The aim of SOLR-1316 is to provide autocomplete component in Solr out-of-the-box. Since it is still in development, you can’t quite rely on it, but it is scheduled to be released with Solr 1.5. In the mean-time, you can check another Sematext product which offers AutoComplete functionality with few more advanced features. It is a constantly developing product whose features have been heavily absed on real-life/customer feedback.  It uses an approach unlike than of TermsComponent and is, therefore, faster. Also, one of the features currently in development (and soon to be released) is spell-correction of queries.

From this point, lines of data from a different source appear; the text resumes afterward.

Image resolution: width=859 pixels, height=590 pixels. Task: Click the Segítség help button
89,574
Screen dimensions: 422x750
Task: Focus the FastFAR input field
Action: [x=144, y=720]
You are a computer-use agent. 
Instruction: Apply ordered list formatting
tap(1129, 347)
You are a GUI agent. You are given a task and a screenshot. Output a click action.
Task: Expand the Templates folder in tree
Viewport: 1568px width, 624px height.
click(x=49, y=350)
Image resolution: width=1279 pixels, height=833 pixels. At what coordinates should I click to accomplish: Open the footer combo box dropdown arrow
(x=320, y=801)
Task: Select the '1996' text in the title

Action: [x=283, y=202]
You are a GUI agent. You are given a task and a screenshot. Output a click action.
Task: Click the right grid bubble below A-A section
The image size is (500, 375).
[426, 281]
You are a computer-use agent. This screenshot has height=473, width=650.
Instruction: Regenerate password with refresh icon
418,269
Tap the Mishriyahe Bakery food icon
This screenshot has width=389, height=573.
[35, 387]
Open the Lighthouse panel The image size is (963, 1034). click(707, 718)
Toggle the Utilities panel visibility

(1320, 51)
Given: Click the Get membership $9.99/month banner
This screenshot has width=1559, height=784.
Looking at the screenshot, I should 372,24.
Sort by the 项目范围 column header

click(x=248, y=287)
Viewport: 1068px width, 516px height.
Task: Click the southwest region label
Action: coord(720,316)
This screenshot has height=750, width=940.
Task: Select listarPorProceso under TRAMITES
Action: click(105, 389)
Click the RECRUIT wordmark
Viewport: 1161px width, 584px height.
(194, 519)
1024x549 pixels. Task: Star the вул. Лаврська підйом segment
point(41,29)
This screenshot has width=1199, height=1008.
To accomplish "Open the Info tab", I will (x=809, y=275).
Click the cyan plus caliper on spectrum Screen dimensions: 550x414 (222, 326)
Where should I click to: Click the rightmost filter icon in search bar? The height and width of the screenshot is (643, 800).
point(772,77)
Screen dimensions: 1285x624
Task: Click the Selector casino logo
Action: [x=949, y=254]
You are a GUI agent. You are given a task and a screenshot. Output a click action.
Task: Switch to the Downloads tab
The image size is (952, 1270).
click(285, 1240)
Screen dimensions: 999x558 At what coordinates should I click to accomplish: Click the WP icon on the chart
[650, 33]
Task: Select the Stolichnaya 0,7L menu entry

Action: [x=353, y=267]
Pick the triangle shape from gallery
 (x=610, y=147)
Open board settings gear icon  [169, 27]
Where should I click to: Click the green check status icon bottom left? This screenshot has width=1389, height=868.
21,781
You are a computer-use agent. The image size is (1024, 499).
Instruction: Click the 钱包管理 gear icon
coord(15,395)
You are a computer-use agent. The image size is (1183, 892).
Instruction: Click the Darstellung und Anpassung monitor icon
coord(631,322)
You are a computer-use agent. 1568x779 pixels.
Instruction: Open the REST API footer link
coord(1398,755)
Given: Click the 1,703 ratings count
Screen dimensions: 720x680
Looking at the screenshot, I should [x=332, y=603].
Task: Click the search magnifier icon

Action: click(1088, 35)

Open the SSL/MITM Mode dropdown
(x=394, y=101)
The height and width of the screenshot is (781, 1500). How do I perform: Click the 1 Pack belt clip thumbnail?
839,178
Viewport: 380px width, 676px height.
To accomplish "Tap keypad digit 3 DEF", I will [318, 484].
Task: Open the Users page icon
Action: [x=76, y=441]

3) One very nice addition in Solr 1.5 is edismax or Extended Dismax. Dismax is very useful for situations where you want to let searchers just enter a few free-text keywords (think Google) , without field names, logical operators, etc.  The Extended Dismax is contributed thanks to Lucid Imagination.  Here are some of its features:

  • Supports full Lucene query syntax in the absence of syntax errors
  • supports “and”/”or” to mean “AND”/”OR” in Lucene syntax mode
  • When there are syntax errors, improved smart partial escaping of special characters is done to prevent them… in this mode, fielded queries, +/-, and phrase queries are still supported.
  • Improved proximity boosting via word bi-grams… this prevents the problem of needing 100% of the words in the document to get any boost, as well as having all of the words in a single field.
  • advanced stopword handling… stopwords are not required in the mandatory part of the query but are still used (if indexed) in the proximity boosting part. If a query consists of all stopwords (e.g. to be or not to be) then all will be required.
  • Supports the “boost” parameter.. like the dismax bf param, but multiplies the function query instead of adding it in
  • Supports pure negative nested queries… so a query like +foo (-foo) will match all documents

You can check the development in JIRA issue SOLR-1553.

4) Up until version 1.5, distributed Solr deployments depended not only on Solr features (like replication or sharding), but also on some external systems, like load-balancers. Now, Zookeeper is used to provide Solr specific naming service (check JIRA issue SOLR-1277 for the details). The features we’ll get look exciting:

  • Automatic failover (i.e. when a server fails, clients stop trying to index to or search it and uses a different server)
  • Centralized configuration management (i.e. new solrconfig.xml or schema.xml propagate to a live Solr cluster)
  • Optionally allow shards of a partition to be moved to another server (i.e. if a server gets hot, move the hot segments out to cooler servers).

We’ll cover some of these topics in more details in the future installments. Thanks for reading!